Un nouvel attentat vient de se dérouler dans la ville de Trappes. L’auteur des faits a tué deux personnes, sa mère et sa sœur.

Immédiatement la bien-pensance médiatique a jugé bon de ne pas associer ce qui serait le geste d’un « déséquilibré » avec un acte prétendument terroriste et islamiste.

Kamel Salhi avait pourtant crié à plusieurs reprises « Allak Akbar », laissant peu de doute sur la portée de son action. Sans oublier que l’Etat islamique mit peu de temps à revendiquer l’attentat. Mais tout cela semble être bien naturel.

Finalement ce qui devient désespérant dans notre pays c’est que la recherche de prétextes atténuants supprime totalement la portée de l’action terroriste, comme si non seulement nous nous étions habitués à la banalité du mal et pire encore comme si notre société préférait détourner son regard de la dramatique réalité.

Bien évidemment Kamel Salhi était dans le collimateur des forces de l’ordre.
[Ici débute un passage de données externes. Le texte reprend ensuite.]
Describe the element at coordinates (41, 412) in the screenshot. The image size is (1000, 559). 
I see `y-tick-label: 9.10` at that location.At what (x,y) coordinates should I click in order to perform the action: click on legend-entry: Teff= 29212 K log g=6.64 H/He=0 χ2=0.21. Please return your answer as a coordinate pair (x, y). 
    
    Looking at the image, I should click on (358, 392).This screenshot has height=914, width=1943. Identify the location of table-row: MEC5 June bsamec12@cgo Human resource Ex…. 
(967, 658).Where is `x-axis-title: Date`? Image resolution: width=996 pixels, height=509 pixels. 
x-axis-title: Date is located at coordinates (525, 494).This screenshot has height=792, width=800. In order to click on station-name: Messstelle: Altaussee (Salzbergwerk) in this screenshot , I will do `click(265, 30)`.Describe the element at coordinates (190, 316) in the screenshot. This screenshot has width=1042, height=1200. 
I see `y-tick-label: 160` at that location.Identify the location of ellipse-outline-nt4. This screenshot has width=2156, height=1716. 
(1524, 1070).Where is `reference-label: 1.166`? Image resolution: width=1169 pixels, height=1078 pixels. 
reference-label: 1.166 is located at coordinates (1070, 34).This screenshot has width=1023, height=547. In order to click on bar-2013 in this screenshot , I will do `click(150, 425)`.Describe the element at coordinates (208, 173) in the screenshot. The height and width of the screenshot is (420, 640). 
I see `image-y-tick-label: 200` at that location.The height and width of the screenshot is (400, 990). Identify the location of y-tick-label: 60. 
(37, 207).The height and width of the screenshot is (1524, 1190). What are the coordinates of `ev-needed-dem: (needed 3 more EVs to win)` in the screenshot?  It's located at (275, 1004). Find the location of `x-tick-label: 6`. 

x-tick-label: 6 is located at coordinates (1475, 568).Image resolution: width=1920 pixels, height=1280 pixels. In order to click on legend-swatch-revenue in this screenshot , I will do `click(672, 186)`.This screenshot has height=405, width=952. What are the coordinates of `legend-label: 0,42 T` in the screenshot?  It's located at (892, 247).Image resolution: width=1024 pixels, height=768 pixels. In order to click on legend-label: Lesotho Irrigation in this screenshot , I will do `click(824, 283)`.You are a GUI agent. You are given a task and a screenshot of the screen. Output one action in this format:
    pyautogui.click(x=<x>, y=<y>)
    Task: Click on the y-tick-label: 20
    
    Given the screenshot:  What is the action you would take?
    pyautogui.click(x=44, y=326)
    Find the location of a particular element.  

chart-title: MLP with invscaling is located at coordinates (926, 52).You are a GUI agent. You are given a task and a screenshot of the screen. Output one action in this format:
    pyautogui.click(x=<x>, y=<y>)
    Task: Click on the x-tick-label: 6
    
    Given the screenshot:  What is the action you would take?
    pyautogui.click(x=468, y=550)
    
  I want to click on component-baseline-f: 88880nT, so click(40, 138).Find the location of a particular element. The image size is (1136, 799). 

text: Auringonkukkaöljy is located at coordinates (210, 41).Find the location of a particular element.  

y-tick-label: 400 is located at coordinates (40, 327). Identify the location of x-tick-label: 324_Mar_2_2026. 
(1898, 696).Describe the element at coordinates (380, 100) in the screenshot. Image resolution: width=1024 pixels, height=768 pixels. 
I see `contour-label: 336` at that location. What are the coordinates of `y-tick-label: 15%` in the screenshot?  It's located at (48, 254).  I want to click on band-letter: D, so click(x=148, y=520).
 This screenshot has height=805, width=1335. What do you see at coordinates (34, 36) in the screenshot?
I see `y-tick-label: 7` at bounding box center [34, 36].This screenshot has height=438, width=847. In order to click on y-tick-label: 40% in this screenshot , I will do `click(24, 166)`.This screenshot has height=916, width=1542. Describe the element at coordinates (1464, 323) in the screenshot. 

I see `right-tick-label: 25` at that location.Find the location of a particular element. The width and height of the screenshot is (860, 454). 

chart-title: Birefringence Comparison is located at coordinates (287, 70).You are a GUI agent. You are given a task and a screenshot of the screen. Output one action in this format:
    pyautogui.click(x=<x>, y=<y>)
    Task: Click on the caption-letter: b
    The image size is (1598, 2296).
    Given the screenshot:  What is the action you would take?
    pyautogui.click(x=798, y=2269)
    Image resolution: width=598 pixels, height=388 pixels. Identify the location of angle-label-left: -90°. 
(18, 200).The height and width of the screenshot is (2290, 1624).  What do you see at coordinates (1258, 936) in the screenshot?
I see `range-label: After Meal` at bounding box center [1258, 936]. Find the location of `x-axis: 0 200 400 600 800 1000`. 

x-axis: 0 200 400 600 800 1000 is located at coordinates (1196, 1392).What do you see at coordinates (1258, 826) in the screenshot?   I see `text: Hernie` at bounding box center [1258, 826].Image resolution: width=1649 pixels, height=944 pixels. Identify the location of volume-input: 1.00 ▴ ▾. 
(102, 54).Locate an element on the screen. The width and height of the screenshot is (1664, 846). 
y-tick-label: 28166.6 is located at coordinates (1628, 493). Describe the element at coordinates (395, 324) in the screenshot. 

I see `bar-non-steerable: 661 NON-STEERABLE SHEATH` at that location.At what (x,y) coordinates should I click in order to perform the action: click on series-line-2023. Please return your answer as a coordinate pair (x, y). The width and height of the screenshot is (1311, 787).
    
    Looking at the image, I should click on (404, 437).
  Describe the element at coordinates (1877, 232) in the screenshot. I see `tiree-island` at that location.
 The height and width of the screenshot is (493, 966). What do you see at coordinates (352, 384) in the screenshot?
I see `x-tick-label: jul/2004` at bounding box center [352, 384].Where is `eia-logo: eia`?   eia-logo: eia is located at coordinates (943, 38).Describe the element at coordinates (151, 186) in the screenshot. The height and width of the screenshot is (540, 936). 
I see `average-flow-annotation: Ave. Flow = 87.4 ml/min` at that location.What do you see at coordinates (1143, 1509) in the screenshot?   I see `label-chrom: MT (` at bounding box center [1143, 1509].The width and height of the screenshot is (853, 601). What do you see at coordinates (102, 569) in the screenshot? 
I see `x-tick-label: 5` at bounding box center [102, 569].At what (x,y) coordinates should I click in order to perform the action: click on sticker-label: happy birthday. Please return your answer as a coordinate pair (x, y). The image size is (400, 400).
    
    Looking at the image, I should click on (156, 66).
Sans émotion particulière, le ministre de l’Intérieur en personne affirma que l’individu était recensé dans le Fichier de traitement des signalements pour la prévention de la radicalisation à caractère terroriste, tout en étant connu pour des faits d’apologie du terrorisme.

Les médias et nos dirigeants ne retiennent que l’acte d’un déséquilibré. Il s’agit sans doute d’une personne troublée, personne ne peut le nier, mais toutefois sérieusement radicalisée ce qui conduisit d’ailleurs dans le passé son employeur, la R.A.T.P., à le licencier pour incitation à la haine et à la violence. Or le prêt-à-penser préfère toujours retenir l’hypothèse la plus conciliante aux fins de condamner au pilori tous ceux qui se prêteraient à des propos supposés islamophobes.

« Il n’est pire aveugle que celui qui ne veut pas voir » nous transmet l’héritage biblique à travers cette phrase que l’on prêta à Jésus Christ. Je laisserai chacun méditer à sa convenance.